Like, serious/honest question, how do you see Gracemont as space-efficient here? It's half the size of a full Zen3 core yet probably at-best produces the same perf-per-area, and uses 1.5x the transistors of Blizzard for similar performance (almost 3x the size, bearing in mind 5nm vs 7nm). that's not really super small, it's just that Intel's P-cores are truly massive, like wow that is a big core even before the cache comes in.

For years I thought it would be cool to see an all-out "what if we forget area and just build a really fast wide core" and that's what Intel did. And actually, for as much as people say Apple is using a huge "spare no expenses" core, it's not really all that big even considering the area - you get around 1.5-1.6x area scaling between 5nm and 7nm as demonstrated by both Apple cores and NVIDIA GPUs, and probably close to AMD's numbers as well.

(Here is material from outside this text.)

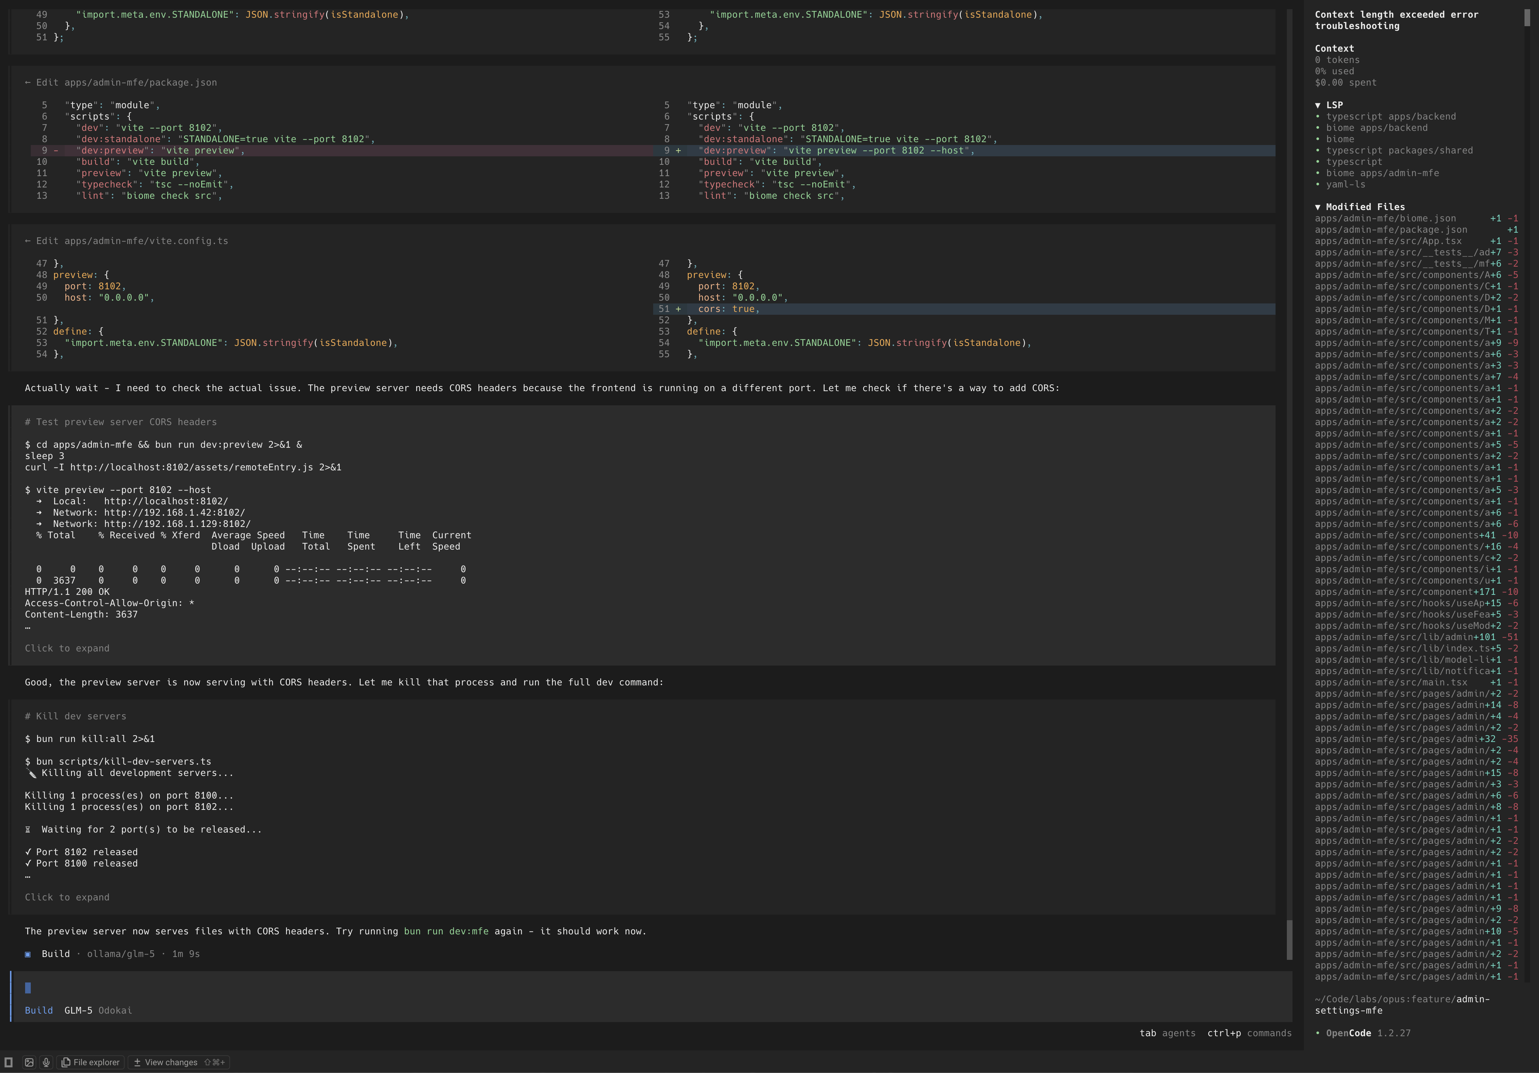Screen dimensions: 1539x1073
Task: Select the Build agent label in prompt
Action: pos(39,1011)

So just looking at it at a transistor level, Apple is using 2.55 x 1.6 = 4.08mm2 equivalent of silicon and Intel is using 5.55mm2, so Apple is only using 75% of the transistors of Intel's golden cove p-core...

But in the e-core space, it's become a meme that Gracemont is "size efficient rather than power efficient" and I'm just not sure what that means in practical terms. Usually high-density libraries are low-power, so those two things normally go together... and it's certainly not like they're achieving unprecedented perf-per-area, they're probably no better than Zen3 in that respect. Where is the space efficiency in this situation if it's not libraries or topline perf-per-area?


Raptor lake is not basically v-cache alder lake.

And Intel is still deciding on future of AVX512, internally there is already a replacement that works with atom cores (which are size and power bound).


> AVX-512 is disabled in Alder Lake CPUs because the world is not ready for heterogenous ISA extensions

It was already opt-in (disabled unless you also disable efficiency cores), that is no justification to make it impossible to use for people who want to try it out.

But I suppose Intel just doesn't want people to write software using those new instructions.


If Intel allow to enable AVX-512, they need to validate functionality on every chip. Some chips may dropped (or reused as i3) due to this. There's not much reason to do so for AVX-512 that only enthusiasts enable.


For some reason this doesn't hold on Raptor Lake, the successor to Alder Lake. AVX-512 works if you disable all the efficiency cores.